Stored records
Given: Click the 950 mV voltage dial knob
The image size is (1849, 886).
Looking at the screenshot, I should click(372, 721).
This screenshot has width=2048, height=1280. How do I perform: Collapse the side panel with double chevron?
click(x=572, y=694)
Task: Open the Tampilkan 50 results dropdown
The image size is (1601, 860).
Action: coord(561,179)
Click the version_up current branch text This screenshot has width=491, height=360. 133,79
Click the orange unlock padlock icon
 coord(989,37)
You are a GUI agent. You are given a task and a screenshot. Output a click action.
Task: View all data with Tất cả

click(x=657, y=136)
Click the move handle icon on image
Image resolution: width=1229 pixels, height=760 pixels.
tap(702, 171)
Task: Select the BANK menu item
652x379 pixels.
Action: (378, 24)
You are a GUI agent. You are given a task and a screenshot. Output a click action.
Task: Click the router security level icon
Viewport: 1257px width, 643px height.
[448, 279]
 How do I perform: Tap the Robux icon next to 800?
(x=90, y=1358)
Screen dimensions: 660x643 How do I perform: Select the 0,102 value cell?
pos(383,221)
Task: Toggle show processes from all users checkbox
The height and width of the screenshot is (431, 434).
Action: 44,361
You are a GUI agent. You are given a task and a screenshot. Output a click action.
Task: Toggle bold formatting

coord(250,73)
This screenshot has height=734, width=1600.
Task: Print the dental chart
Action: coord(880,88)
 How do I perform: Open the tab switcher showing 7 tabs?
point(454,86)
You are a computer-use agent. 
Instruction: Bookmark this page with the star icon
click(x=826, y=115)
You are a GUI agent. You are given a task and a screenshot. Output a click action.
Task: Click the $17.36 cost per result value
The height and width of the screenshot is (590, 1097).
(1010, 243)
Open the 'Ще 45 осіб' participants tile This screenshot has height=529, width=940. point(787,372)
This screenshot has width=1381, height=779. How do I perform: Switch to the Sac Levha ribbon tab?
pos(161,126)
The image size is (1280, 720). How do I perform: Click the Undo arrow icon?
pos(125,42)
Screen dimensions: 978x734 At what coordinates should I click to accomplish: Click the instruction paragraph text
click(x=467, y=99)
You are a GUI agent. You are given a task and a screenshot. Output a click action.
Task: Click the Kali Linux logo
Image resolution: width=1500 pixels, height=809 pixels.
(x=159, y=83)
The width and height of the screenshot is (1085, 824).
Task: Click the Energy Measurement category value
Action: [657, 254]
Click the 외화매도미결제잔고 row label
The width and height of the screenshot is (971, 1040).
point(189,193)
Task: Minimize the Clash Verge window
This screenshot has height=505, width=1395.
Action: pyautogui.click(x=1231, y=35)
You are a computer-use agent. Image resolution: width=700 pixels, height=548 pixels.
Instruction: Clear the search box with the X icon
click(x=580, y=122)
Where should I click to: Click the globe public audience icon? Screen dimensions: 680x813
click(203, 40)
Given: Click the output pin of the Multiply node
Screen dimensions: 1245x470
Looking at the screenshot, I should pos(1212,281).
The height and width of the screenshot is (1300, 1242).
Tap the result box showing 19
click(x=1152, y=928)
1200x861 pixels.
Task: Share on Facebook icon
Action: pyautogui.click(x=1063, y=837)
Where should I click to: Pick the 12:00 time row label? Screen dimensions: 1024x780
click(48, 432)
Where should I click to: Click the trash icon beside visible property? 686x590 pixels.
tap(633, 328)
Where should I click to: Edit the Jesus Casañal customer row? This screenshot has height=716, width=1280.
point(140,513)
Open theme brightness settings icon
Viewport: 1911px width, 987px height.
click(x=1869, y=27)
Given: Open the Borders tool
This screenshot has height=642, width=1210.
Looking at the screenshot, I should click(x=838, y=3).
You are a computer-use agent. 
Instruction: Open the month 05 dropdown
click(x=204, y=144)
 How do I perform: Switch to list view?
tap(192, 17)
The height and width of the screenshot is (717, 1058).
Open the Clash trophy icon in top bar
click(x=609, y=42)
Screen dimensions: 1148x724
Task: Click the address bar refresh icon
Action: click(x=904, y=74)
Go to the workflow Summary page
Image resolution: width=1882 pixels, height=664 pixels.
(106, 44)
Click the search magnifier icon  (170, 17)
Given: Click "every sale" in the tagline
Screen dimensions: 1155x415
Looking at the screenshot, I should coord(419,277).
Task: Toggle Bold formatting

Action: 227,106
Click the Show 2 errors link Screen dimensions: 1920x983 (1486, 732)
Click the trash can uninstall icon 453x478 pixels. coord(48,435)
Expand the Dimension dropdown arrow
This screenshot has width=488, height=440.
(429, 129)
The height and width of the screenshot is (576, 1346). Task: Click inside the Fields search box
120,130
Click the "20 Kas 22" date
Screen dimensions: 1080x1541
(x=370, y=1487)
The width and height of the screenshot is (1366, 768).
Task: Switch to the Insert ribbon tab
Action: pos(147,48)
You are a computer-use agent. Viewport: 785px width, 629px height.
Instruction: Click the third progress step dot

Try it:
Search the data above for the word "computer". Copy each line it is in.

Problem solution:
You are a computer-use agent. 
You are a computer-use agent. Image resolution: width=700 pixels, height=548 pixels.
You are a computer-use agent. 
You are a computer-use agent. Viewport: 785px width, 629px height.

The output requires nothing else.